Культурология: Дайджест №1 / 2010 - страница 23

Шрифт
Интервал


В историко-философской перспективе, если вынести за скобки ее религиозно-культурный фон, лосевской концепции времени найдется не столь уж много параллелей. Это, прежде всего, блаж. Августин с его почти крылатым изречением: «Время – подвижный образ вечности». Из современников Лосева можно вспомнить Бергсона, Гуссерля и Хайдеггера. Но только у Августина, мыслящего в христианских координатах, время соотнесено с вечностью. Особенность лосевской трактовки времени – это соотнесение времени с вечностью, которого нет у упомянутых философов – современников Лосева. Между тем именно это соотнесение делает время образом, делает время иконичным. Для Лосева исторично то, что имеет вечное бытие и опыт вечности.

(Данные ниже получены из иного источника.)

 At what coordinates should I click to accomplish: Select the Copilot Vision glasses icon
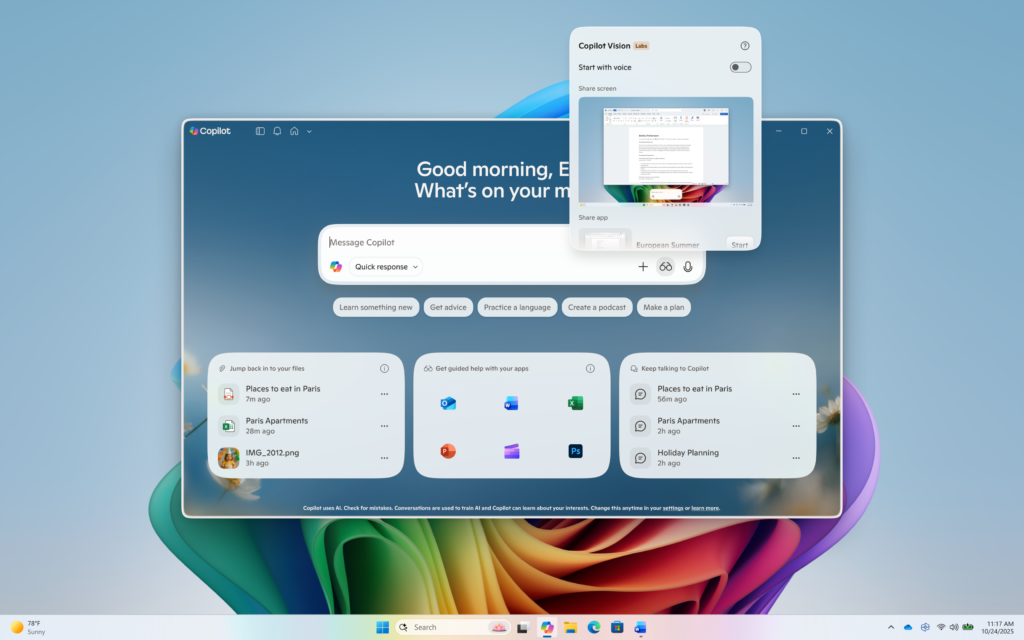(665, 267)
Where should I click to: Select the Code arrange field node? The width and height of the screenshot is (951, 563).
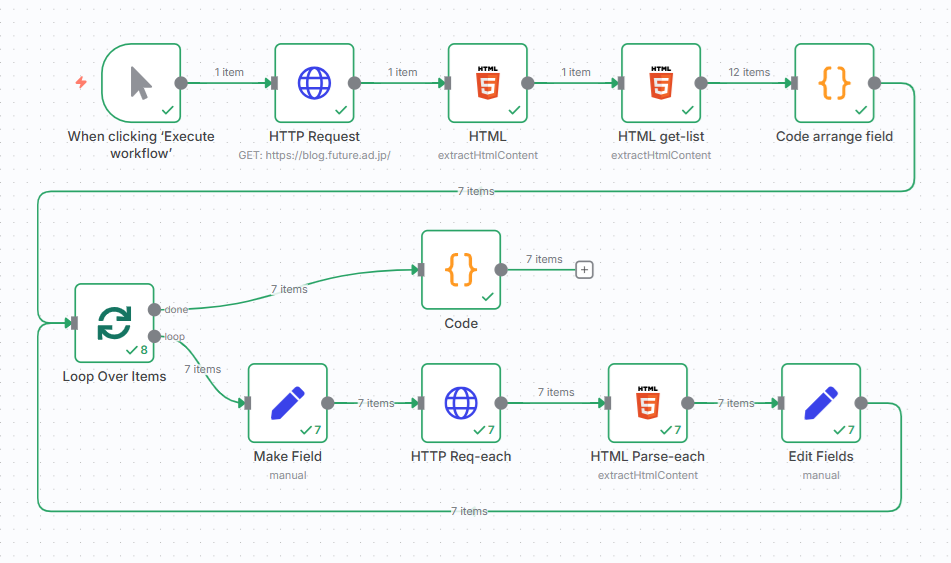(x=834, y=83)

Другая особенность интерпретации времени у Лосева – это существование проблемы времени в контексте личностной истории, составляющей ядро мифа. В привычном словоупотреблении «историчным» называется нечто такое (событие, личность, факт), что существует в историческом времени. Иначе говоря, то, что по сути своей является неустойчивым, преходящим. У Лосева, напротив, то, что существует во времени и навсегда исчезает, как, например, целые города, государства и цивилизации, – не исторично в подлинном смысле. Также и творения культуры, аккумулирующие историческую память, не вечны, хотя и живут несравнимо дольше краткой земной жизни человека. И только человек, время которого столь кратко («Человек яко трава, дни его, яко цвет сельный, тако отцветет» (Пс. 102, 15)), – а не живущие века города, дворцы или статуи – причастен вечности, так как причастен Слову. Вспомним из Ахматовой:

«Ржавеет золото и истлевает сталь,
Крошится мрамор. К смерти все готово.
Всего прочнее на земле печаль
И долговечней царственное слово…»

Для христианской традиции в тварном мире лишь душа человека, придя в бытие, наделяется вечным бытием, даже если тело человека живет всего часы или минуты. И для вечности не имеет значения, много или мало жил человек, важна, по словам Лосева, внутренняя наполненность этого времени: «Ребенок, проживший три года, отнюдь не меньше прожил, чем девяностолетний старец. Их жизнь одинакова перед лицом вечности»24.

Соотношение времени с вечностью является здесь главной опорой историчности и главной проблемой. Поэтому только человеческое бытие, и не как абстракция, а как индивидуально-личностное бытие, исторично в полной мере. Но присутствие вечности во времени, присутствие Абсолютного бытия в малом и относительном есть не что иное, как проблематика иконичности в ее онтологическом (а не только культурологическом) аспекте.